Can Reasoning Models Reason about Hardware? An Agentic HLS Perspective
Luca Collini, Andrew Hennessee, Ramesh Karri, Siddharth Garg
TL;DR
This work probes whether reasoning-enabled LLMs can assist hardware design in High-Level Synthesis (HLS) by introducing an agentic optimization flow that automatically rewrites code, inserts pragmas, and performs full-system optimization under a latency-into-area constraint. It compares reasoning models (e.g., DeepSeek-R1, o3-mini) with non-reasoning baselines (e.g., DeepSeek-V3) on twelve benchmarks, using an ILP solver as part of the design-space search.
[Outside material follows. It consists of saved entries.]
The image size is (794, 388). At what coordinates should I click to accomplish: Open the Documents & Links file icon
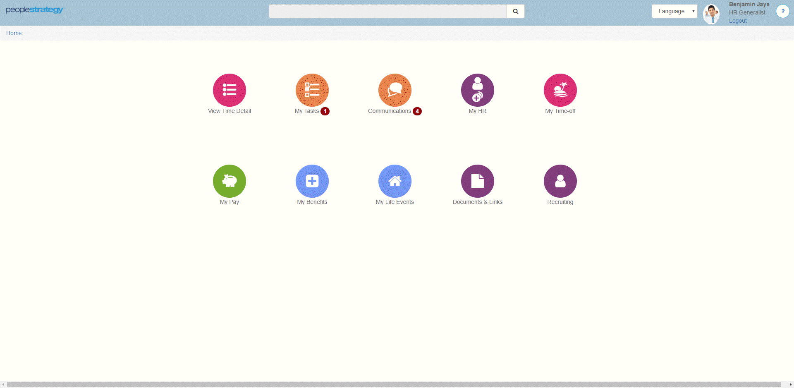(478, 181)
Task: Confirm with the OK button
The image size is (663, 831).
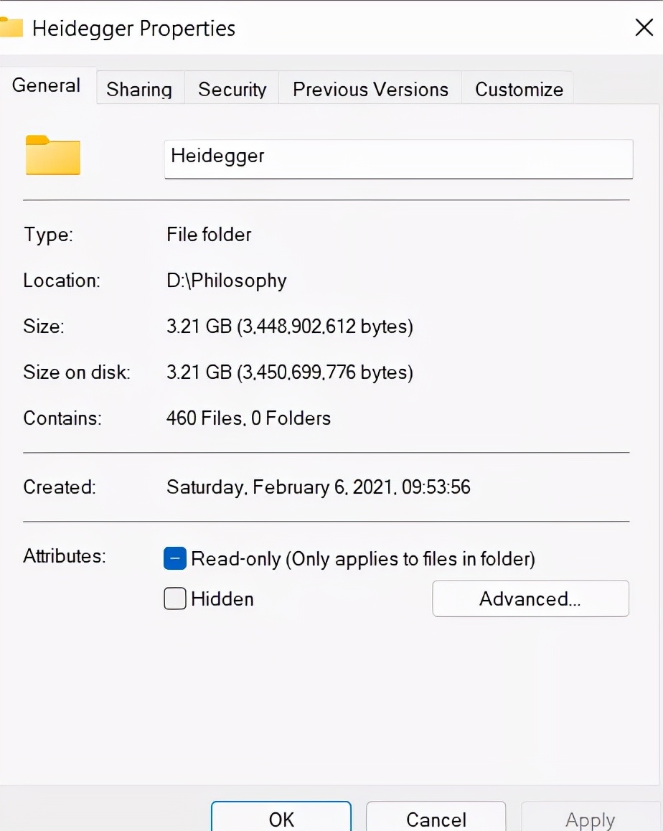Action: point(281,819)
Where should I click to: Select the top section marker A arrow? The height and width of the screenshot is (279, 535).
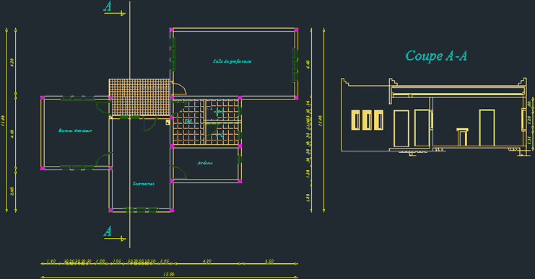coord(115,9)
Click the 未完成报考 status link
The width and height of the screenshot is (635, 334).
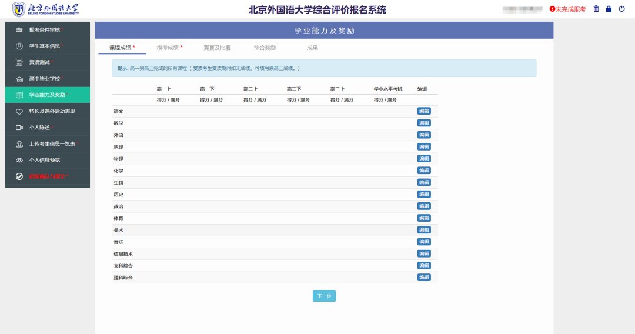pos(568,9)
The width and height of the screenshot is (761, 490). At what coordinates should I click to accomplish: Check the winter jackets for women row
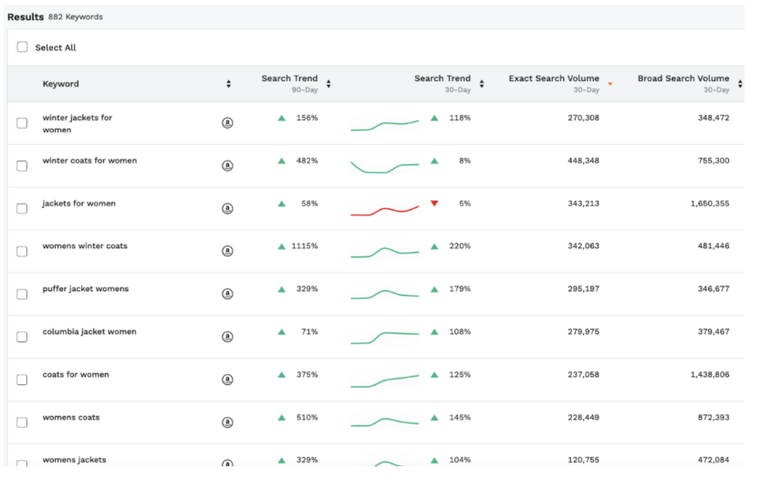coord(23,123)
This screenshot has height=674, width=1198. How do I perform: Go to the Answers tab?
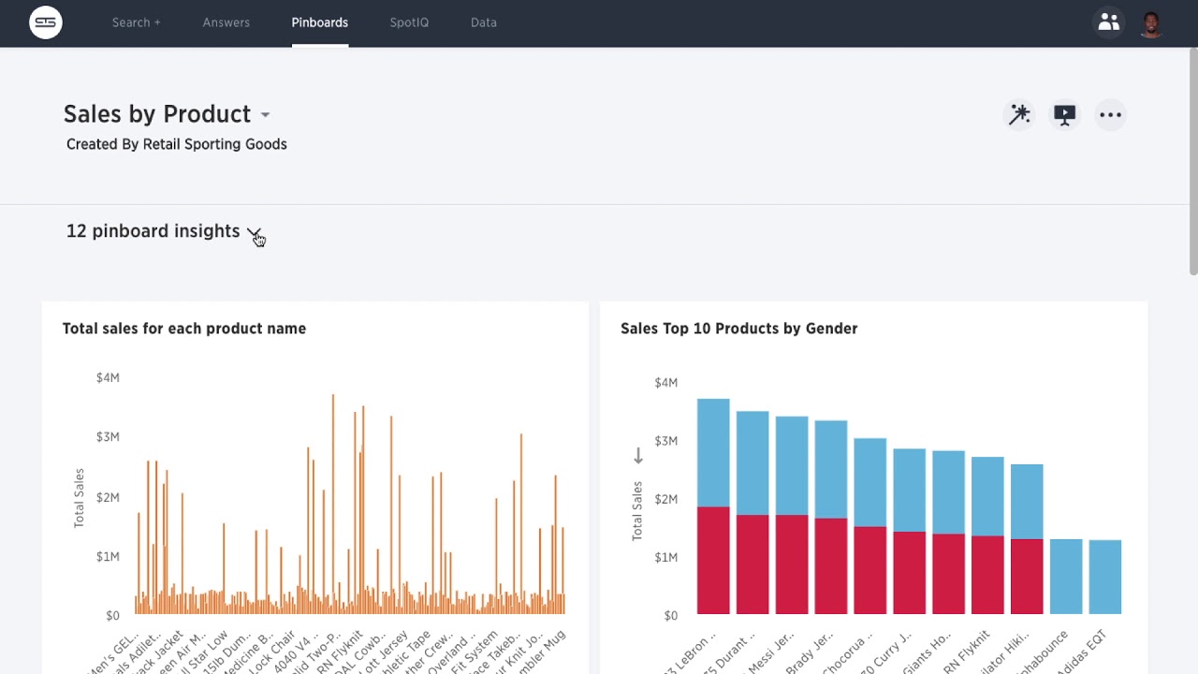click(226, 22)
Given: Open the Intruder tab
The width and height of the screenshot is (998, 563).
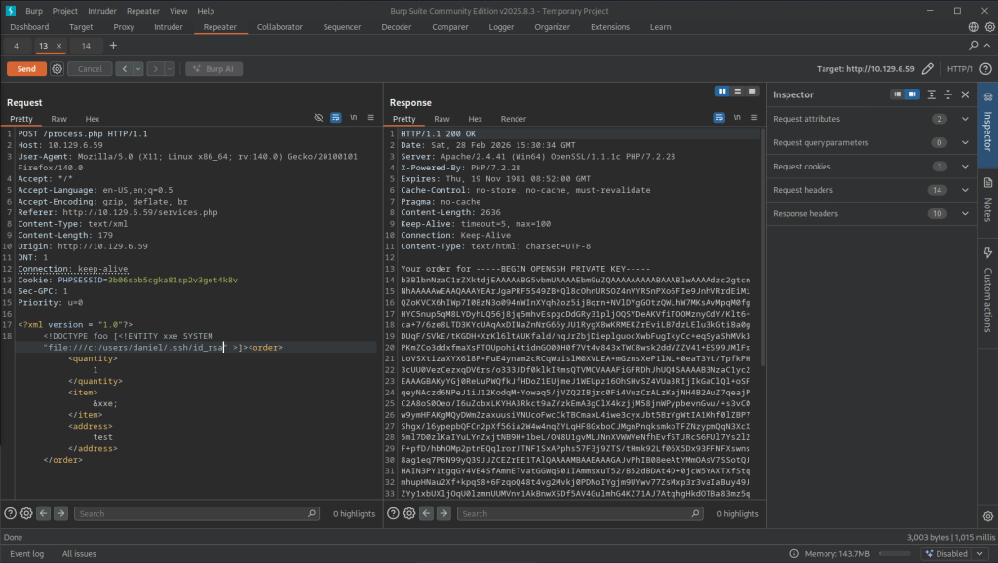Looking at the screenshot, I should tap(168, 27).
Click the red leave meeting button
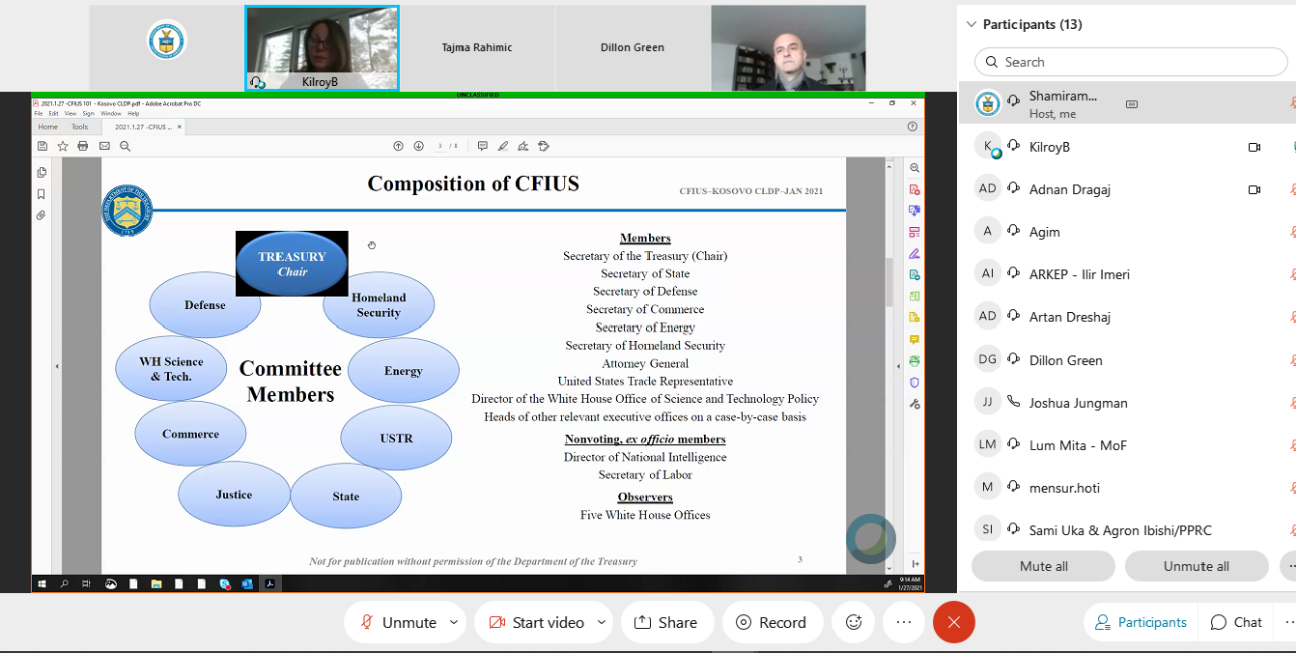Viewport: 1296px width, 653px height. [953, 623]
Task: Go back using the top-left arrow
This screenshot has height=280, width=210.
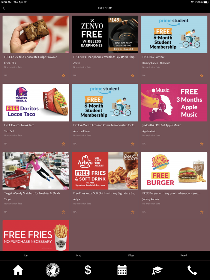Action: tap(4, 8)
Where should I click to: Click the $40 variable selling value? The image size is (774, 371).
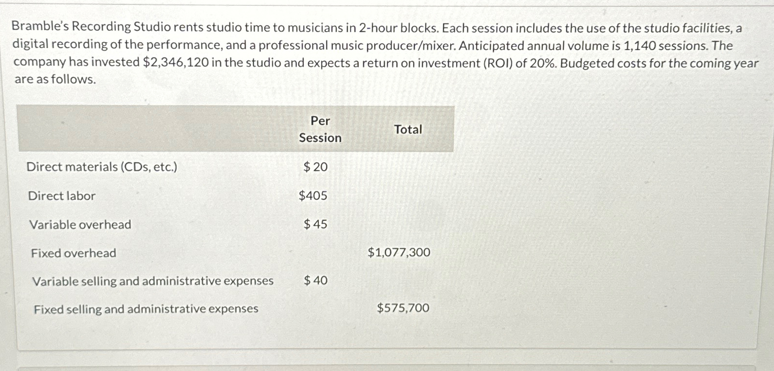(x=315, y=281)
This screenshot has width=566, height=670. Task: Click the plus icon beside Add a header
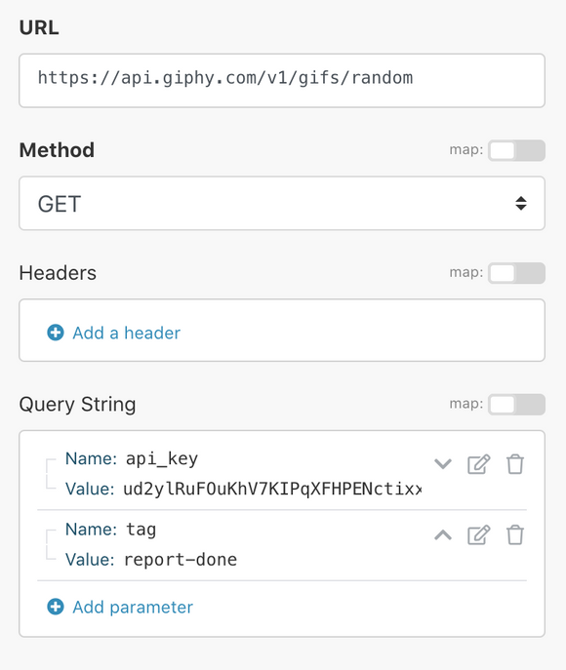tap(56, 333)
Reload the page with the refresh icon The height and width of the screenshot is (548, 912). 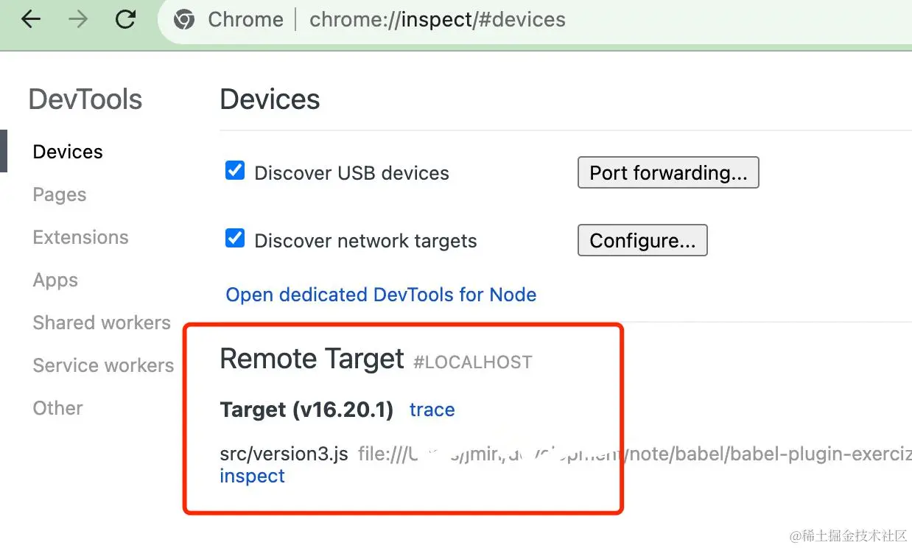[x=126, y=20]
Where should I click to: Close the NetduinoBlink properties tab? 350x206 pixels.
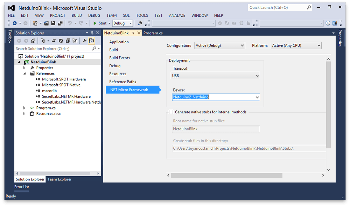click(x=139, y=33)
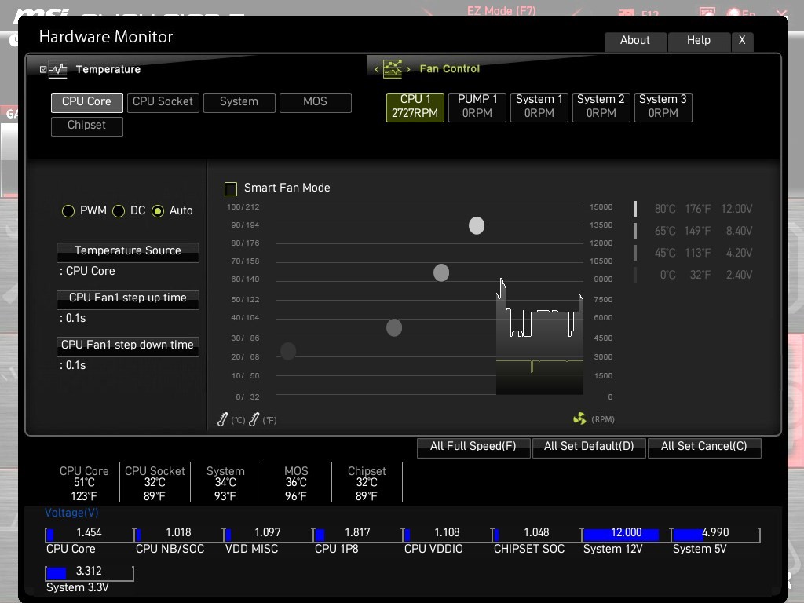Select the DC fan mode radio button
This screenshot has width=804, height=603.
[119, 211]
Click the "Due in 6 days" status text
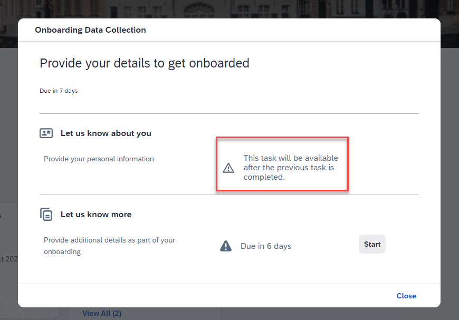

Results show that reasoning models achieve higher success rates but incur higher costs and token usage, while area-latency outcomes are largely comparable across models; ILP formulation remains a shortcoming for all. The study also provides the first analysis of CoT reasoning tokens in hardware tasks, highlighting both promise and gaps and suggesting directions for improving reasoning-driven hardware design automation and prompt engineering.
Abstract
Recent Large Language Models (LLMs) such as OpenAI o3-mini and DeepSeek-R1 use enhanced reasoning through Chain-of-Thought (CoT). Their potential in hardware design, which relies on expert-driven iterative optimization, remains unexplored. This paper investigates whether reasoning LLMs can address challenges in High-Level Synthesis (HLS) design space exploration and optimization. During HLS, engineers manually define pragmas/directives to balance performance and resource constraints. We propose an LLM-based optimization agentic framework that automatically restructures code, inserts pragmas, and identifies optimal design points via feedback from HLs tools and access to integer-linear programming (ILP) solvers. Experiments compare reasoning models against conventional LLMs on benchmarks using success rate, efficiency, and design quality (area/latency) metrics, and provide the first-ever glimpse into the CoTs produced by a powerful open-source reasoning model like DeepSeek-R1.